DevOps Practice

Breaking Up and Making Up: Composable Persistent Storage for Kubernetes

Kubernetes is rapidly emerging as the standard for application management in the data center. Kubernetes defines applications in a container model for deployment and delivers most of the software-as-a-service features of virtualized infrastructure at a lower cost and with less performance degradation. In this article we’ll cover the intersection of Kubernetes and scale-out data-intensive applications, what problems Kubernetes solves for those applications and why composable infrastructure provides the remaining piece for a total solution.

For heavy-duty data-intensive applications, such as Spark, Kafka, Aerospike, Vertica, Cassandra and Elasticsearch, ML-model training/service with TensorFlow, Kubernetes promises a common application orchestration solution. These applications are termed scale-out because they allow additional performance and capacity to meet any use case simply by adding more nodes. The challenge introduced by these applications is managing large production deployments of each application, compounded by managing multiple applications each with their own configuration requirements. Kubernetes provides an answer here for managing these disparate data-intensive, scale-out applications with a common container orchestration platform.

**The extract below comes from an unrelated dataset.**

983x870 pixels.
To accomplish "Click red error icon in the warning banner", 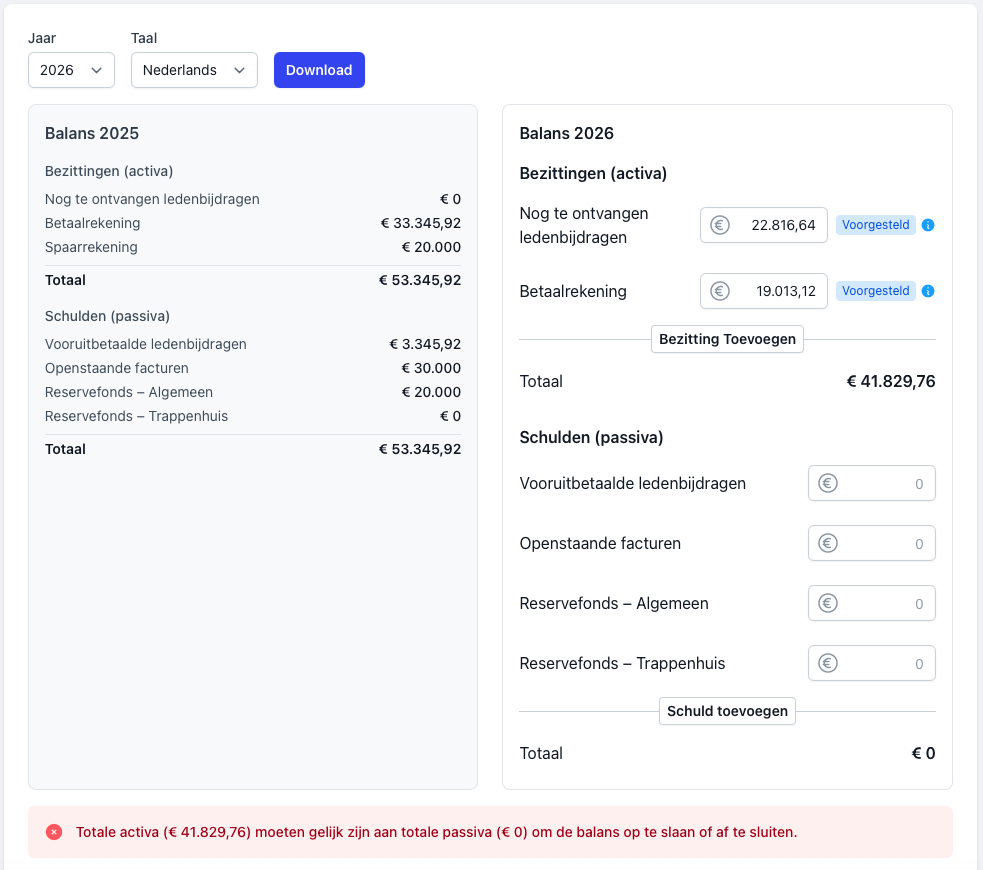I will click(x=54, y=832).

Scale-out applications are distinguished from typical enterprise applications in three ways. First, scale-out applications take a divide-and-conquer approach to problem solving: if you have a bigger problem simply deploy additional capacity and performance by adding nodes. Second, since performance and data capacity are simply increased by adding building blocks, you can exploit cheap commodity-off-the-shelf (COTS) nodes, avoiding the money pit that is the case in big iron hardware purchases required by traditional scale-up applications. Third, the data-intensive applications typically integrate an optimized storage stack within the application itself that effectively uses the cheap local storage available within the COTS nodes. The last point has become a problematic area for scale-out application deployment as overprovisioning is now common to overcome the difficulty in predicting workload behavior at initial deployment time.

Composable infrastructure tackles the last problem presented by embedded local storage for data intensive applications. Looking back over various transformations in the data center, one thing the legacy enterprise storage vendors got right was separating compute and storage. Both during acquisition and throughout the application lifecycle, separating persistent storage components from compute nodes running the actual application yields opportunities for cost efficiencies and flexibility.

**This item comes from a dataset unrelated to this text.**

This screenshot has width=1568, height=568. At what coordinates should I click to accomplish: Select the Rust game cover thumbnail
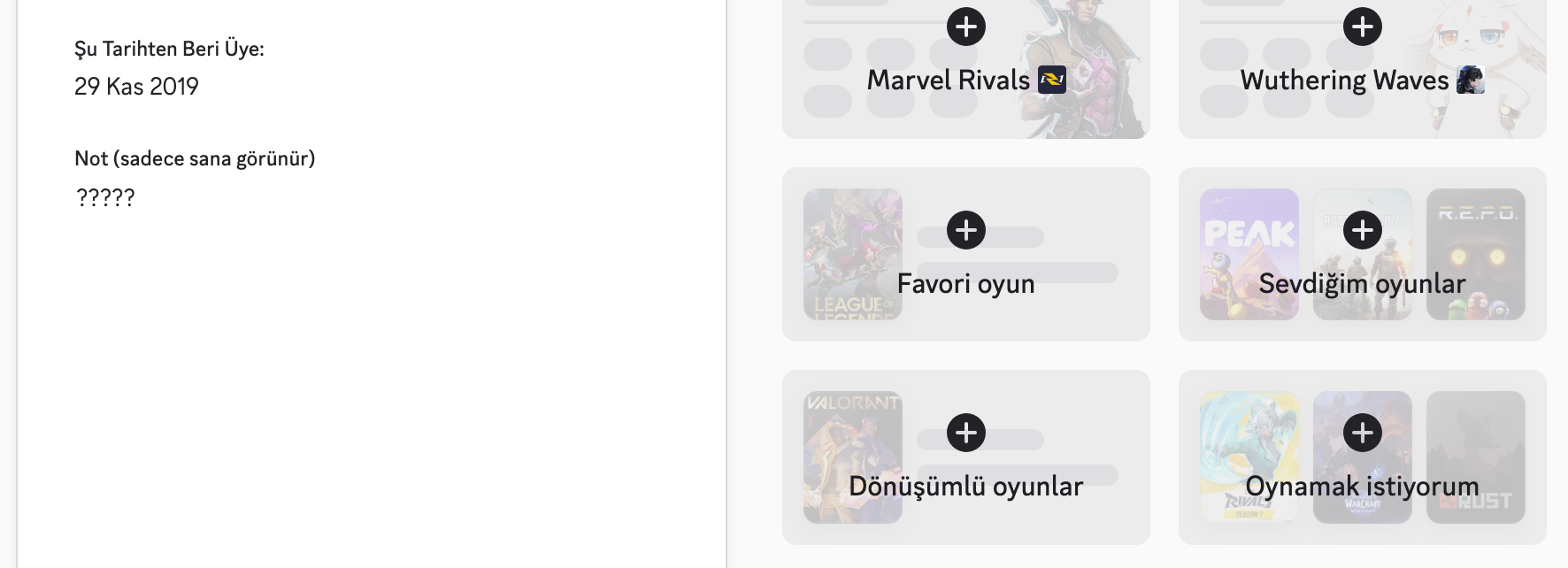coord(1476,457)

Composable infrastructure brings the capability of separating compute from storage for these scale-out applications, which sport their own embedded optimized storage software stack because it does not dictate a new storage architecture, it simply says “take your existing servers with embedded local storage and disaggregate them”–placing the storage on the ubiquitous high-speed low-latency fabric you’ve already deployed for your applications: Ethernet. From the application perspective in a composable infrastructure, storage still appears local and the application runs as it did before.

In this way, applications run unchanged and the infrastructure they run on can be expanded, reduced or replaced in real-time. This is true software-defined infrastructure where infrastructure is treated as code. Being able to modify the node configuration ratio of compute and storage dynamically avoids the issues of purchase time lock-in of possibly under-provisioned nodes (which has simply led to overprovisioning). Composable infrastructure eliminates the downside of purchasing static resources that define the resources available before the workload is run.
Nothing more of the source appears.